Proceeds from the Series B financing will support drug development efforts and continue advancing commercial launch plans for the Company’s lead program, DAY101. Day One has now raised more than $190 million from leading life science investors since the Company initiated operations in late 2019.
DAY101 is a first-in-class, oral, brain-penetrant, highly selective type II pan-RAF kinase inhibitor.
Over 250 patients have received DAY101 in clinical trials to date. Early studies demonstrated evidence of anti-tumor activity in adult and pediatric populations with specific genetic alterations in the RAS/MAPK pathway. A pivotal Phase 2 study, FIREFLY-1, is underway in pediatric low-grade glioma (pLGG), which is the most common form of childhood brain cancer and has no approved therapies. In addition, Day One plans to initiate an adult solid tumor study to further evaluate DAY101 in patients with RAF-altered tumors for which there are no currently approved therapies. DAY101 has been granted Breakthrough Therapy designation by the U.S. FDA for the treatment of pediatric patients with low-grade glioma harboring an activating RAF alteration who have progressed after one or more prior systemic therapies. DAY101 has also received Orphan Drug designation from the FDA for the treatment of malignant glioma.

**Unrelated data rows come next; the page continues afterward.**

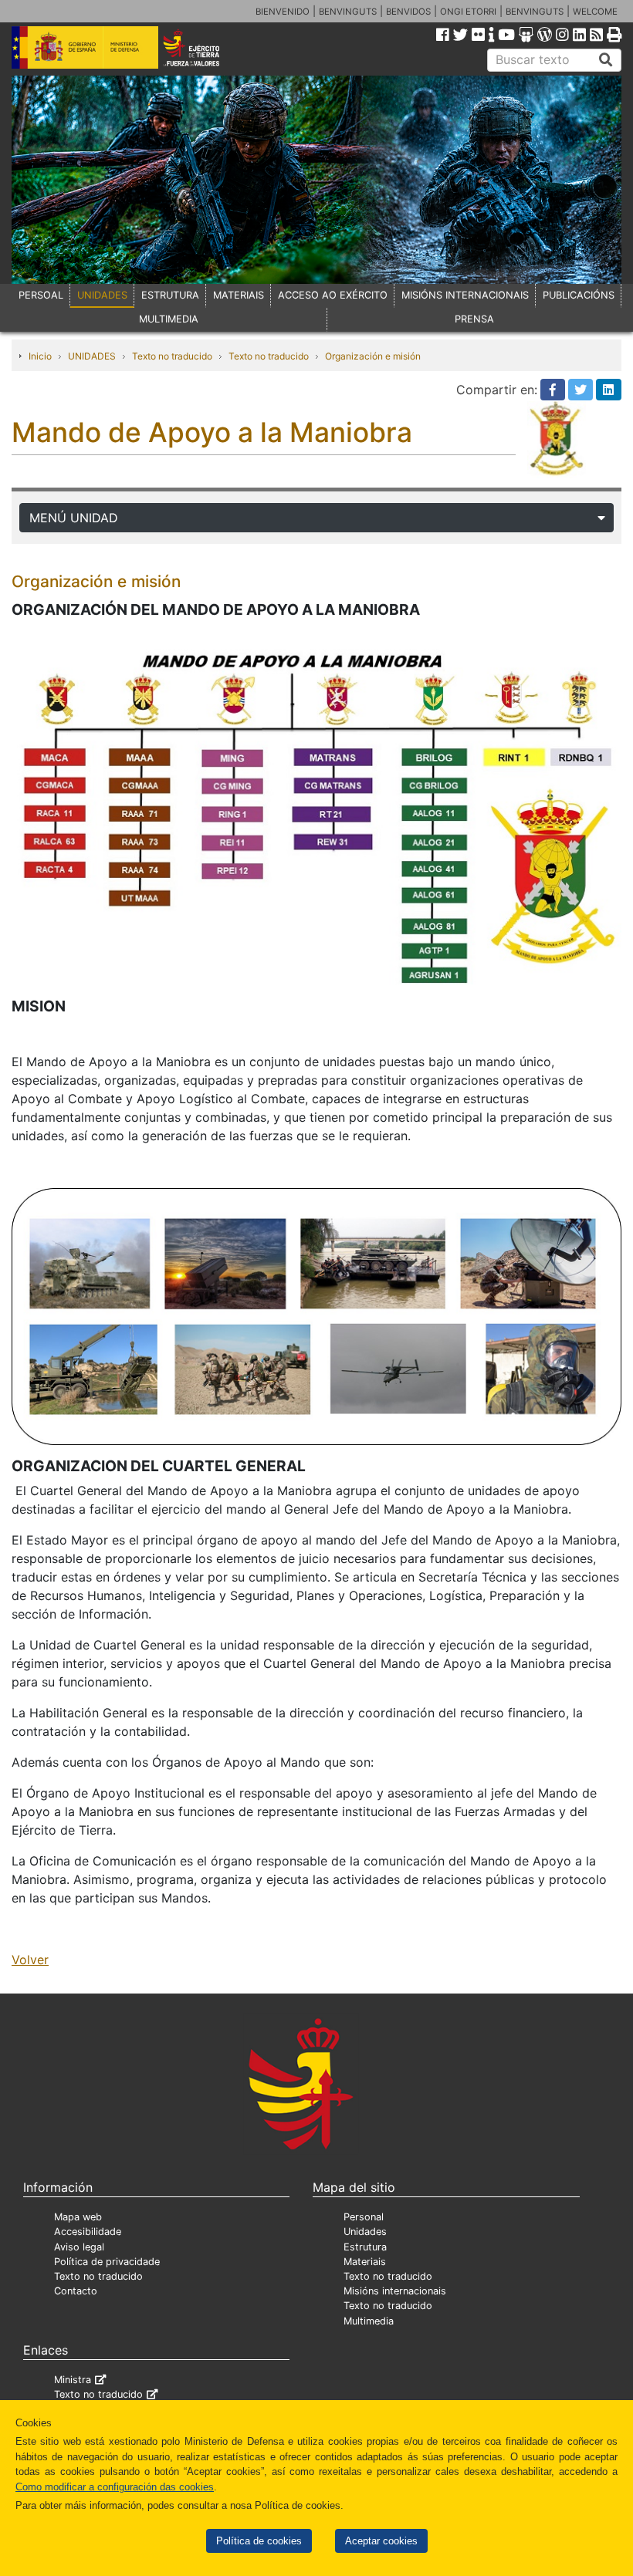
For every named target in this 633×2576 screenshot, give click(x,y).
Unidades (365, 2231)
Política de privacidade (107, 2261)
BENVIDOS (408, 11)
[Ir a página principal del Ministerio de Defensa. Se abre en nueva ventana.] (85, 46)
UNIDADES (102, 295)
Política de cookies (259, 2541)
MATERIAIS (238, 295)
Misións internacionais (395, 2291)
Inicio (40, 356)
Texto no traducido (172, 356)
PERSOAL (41, 295)
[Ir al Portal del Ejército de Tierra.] (203, 46)
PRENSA (474, 319)
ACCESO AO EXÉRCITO (333, 295)
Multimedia (369, 2321)
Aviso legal (79, 2247)
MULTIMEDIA (168, 319)
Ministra (72, 2379)
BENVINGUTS (348, 11)
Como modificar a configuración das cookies (114, 2487)
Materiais (365, 2261)
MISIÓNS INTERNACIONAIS (465, 295)
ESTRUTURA (170, 295)
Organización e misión (373, 356)
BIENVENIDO (283, 11)
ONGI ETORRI (468, 11)
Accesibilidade (87, 2231)
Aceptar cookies (381, 2541)
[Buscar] (606, 60)
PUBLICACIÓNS (578, 295)
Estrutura (365, 2247)
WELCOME (595, 11)
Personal (364, 2217)
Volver (30, 1959)
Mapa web (78, 2217)
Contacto (75, 2291)
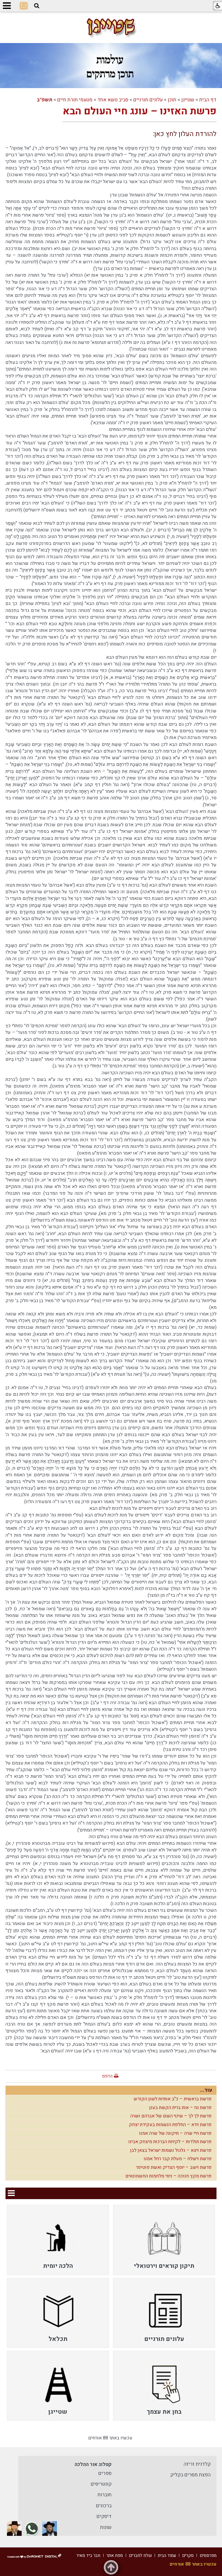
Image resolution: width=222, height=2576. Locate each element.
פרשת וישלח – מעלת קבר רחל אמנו (178, 2158)
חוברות (104, 2494)
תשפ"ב (44, 99)
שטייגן (187, 99)
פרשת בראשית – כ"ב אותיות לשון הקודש (173, 2098)
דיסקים (104, 2516)
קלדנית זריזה (197, 2464)
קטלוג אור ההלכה (93, 2464)
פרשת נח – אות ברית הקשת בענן (180, 2107)
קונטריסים (101, 2484)
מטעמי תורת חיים (74, 99)
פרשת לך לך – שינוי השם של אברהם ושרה (171, 2115)
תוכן (172, 99)
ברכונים (104, 2505)
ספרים (105, 2473)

“Day One was founded to solve a critical unmet need: Children are being left behind during a cancer treatment revolution,” said Jeremy Bender, Ph.D., chief executive officer of Day One. “We have made significant and rapid progress since our recent inception, including initiating our first sites for the pivotal FIREFLY-1 study, which has the potential to make DAY101 the first approved targeted therapy for pediatric low-grade glioma, the receipt of FDA Breakthrough Therapy designation for DAY101, and the continued build-out of our senior leadership team. The completion of this financing will enable us to accelerate and expand our efforts even further. We are thrilled to have the support of this exceptional group of investors, are pleased to welcome Derek to our Board, and look forward to the next chapter of growth for Day One.”